» GIVEN TEXT
• • •
Custodians are never slow to pick up on market trends. The eighties were all about unit trusts and insurance companies. The nineties were dominated by pension funds. But the next 10 years look likely to belong to European mutual funds, and the custodians have read the writing on the wall. They have also read the growing evidence about the potentially explosive growth of this market.
Inflows to European equity funds in the first two months of this year were five times higher than for the same period in 1999. According to Lipper, a fund industry analysis service, the size of the European investment fund market is expected to reach e3trn during 2000, and e8trn by 2005.
For many of the biggest custodians, pension funds are yesterday’s news. Mandates are thin on the ground, and the opportunity to sell value-added services is often limited. But mutual funds – which, in Europe, are becoming a proxy for private pension provision in the absence of government action – offer huge scope.
No-one is more aware of this than Chase. Through its Global Investor Services business, Chase has recently launched a $20m (E20m) joint venture with Investia, an e-commerce technology company. This joint venture company, FundsHub, will create Europe’s first outsourced fund supermarket, which will be targeted at banks, insurers and new entrants into the financial services industry seeking to exploit the rapidly growing online investment market. FundsHub will allow these companies instantly to offer their customers thousands of high-performing investment funds, unit trusts and mutual funds.
• • •
» WORK TASK 1
In the text on custodians and European mutual funds, list every kind of company that FundsHub's fund supermarket will be targeted at.
» WORK TASK 2
Copy word for word the part of the text on custodians and European mutual funds starting with "For many of" and going on through "offer huge scope.".
• • •
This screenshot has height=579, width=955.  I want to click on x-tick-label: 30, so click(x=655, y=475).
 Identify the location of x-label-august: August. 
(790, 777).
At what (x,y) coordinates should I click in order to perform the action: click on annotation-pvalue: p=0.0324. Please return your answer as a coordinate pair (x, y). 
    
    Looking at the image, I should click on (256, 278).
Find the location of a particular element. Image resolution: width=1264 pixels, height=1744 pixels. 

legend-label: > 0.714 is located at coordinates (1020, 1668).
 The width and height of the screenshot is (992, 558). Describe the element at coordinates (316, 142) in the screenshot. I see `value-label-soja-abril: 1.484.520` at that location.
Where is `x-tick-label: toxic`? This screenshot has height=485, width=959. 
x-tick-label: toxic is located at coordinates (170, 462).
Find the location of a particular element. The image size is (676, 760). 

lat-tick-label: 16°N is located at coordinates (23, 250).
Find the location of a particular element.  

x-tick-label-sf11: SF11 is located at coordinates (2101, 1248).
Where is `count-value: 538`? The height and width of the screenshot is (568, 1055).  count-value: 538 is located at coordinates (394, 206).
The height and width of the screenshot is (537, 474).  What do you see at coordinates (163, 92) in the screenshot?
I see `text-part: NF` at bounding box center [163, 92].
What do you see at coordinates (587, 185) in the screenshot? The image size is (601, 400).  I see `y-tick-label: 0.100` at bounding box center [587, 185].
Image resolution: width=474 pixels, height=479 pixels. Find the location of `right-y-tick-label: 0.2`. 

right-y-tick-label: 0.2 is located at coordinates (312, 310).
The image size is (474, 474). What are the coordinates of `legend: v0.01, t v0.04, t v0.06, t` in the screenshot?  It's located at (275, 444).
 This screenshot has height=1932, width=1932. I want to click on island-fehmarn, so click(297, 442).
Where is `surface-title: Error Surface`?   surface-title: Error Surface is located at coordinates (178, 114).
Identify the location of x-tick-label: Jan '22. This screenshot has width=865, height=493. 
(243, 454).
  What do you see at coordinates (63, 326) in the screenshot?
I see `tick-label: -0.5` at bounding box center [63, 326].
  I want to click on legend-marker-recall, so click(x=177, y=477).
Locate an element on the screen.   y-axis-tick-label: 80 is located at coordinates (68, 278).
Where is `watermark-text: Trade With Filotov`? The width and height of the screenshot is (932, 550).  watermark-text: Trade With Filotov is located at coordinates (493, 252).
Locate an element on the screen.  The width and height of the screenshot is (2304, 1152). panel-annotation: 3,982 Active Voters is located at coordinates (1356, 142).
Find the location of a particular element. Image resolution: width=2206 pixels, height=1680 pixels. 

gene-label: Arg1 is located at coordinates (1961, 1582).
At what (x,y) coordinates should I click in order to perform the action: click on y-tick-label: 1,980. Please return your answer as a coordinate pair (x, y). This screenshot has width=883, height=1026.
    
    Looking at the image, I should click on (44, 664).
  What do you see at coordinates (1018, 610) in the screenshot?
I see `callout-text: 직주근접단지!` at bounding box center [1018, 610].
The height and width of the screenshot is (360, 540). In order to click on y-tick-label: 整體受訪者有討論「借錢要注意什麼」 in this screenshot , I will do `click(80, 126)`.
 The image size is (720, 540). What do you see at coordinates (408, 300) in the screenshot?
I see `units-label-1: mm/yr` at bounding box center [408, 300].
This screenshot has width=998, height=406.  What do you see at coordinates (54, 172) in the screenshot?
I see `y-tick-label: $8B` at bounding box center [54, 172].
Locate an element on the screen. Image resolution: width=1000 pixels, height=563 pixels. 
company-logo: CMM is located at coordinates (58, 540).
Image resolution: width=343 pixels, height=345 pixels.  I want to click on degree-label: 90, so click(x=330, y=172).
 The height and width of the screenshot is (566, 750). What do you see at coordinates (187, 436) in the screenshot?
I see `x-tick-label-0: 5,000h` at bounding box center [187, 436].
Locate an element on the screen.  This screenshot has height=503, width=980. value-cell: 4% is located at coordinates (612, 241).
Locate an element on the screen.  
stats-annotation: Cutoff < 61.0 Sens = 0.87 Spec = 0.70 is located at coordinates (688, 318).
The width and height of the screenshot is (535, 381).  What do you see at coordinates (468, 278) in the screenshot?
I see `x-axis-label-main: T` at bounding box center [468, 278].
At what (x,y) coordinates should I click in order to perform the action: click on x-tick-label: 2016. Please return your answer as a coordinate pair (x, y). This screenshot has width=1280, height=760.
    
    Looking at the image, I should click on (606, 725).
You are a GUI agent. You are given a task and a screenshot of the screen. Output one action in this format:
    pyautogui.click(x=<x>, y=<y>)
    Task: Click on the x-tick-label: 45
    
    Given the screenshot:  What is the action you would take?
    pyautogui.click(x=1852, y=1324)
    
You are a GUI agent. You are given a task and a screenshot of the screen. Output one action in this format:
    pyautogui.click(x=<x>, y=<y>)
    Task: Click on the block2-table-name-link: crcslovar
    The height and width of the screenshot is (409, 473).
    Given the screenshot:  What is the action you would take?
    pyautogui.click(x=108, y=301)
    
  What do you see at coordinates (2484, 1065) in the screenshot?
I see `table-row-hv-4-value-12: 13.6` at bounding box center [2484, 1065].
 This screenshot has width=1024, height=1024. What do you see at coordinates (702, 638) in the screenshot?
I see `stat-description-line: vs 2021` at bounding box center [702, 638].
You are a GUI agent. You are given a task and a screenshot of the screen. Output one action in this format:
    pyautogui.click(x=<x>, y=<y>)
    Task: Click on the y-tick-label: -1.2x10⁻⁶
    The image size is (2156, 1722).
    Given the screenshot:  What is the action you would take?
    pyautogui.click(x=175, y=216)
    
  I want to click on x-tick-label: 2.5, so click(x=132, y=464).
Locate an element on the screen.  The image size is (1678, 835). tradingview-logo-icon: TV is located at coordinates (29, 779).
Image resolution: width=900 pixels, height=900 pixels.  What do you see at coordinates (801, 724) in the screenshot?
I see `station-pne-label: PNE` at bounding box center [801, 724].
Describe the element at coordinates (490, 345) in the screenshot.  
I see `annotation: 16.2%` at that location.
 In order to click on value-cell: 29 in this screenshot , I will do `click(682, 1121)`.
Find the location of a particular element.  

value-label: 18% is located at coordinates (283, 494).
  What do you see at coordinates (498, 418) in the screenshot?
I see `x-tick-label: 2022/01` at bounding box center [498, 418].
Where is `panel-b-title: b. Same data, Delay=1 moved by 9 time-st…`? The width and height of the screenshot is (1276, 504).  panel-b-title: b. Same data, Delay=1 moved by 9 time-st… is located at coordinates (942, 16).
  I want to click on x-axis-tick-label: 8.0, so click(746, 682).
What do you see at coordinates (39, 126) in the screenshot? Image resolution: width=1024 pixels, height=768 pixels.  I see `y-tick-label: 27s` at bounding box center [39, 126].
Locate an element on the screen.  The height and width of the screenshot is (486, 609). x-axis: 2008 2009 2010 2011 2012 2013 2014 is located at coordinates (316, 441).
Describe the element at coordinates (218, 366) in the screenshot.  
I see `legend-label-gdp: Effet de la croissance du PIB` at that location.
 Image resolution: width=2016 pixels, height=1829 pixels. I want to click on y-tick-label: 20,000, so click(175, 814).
• • •
» EXPECTED OUTPUT 1
- Banks
- Insurers
- New entrants into the financial services industry

» EXPECTED OUTPUT 2
For many of the biggest custodians, pension funds are yesterday’s news. Mandates are thin on the ground, and the opportunity to sell value-added services is often limited. But mutual funds – which, in Europe, are becoming a proxy for private pension provision in the absence of government action – offer huge scope.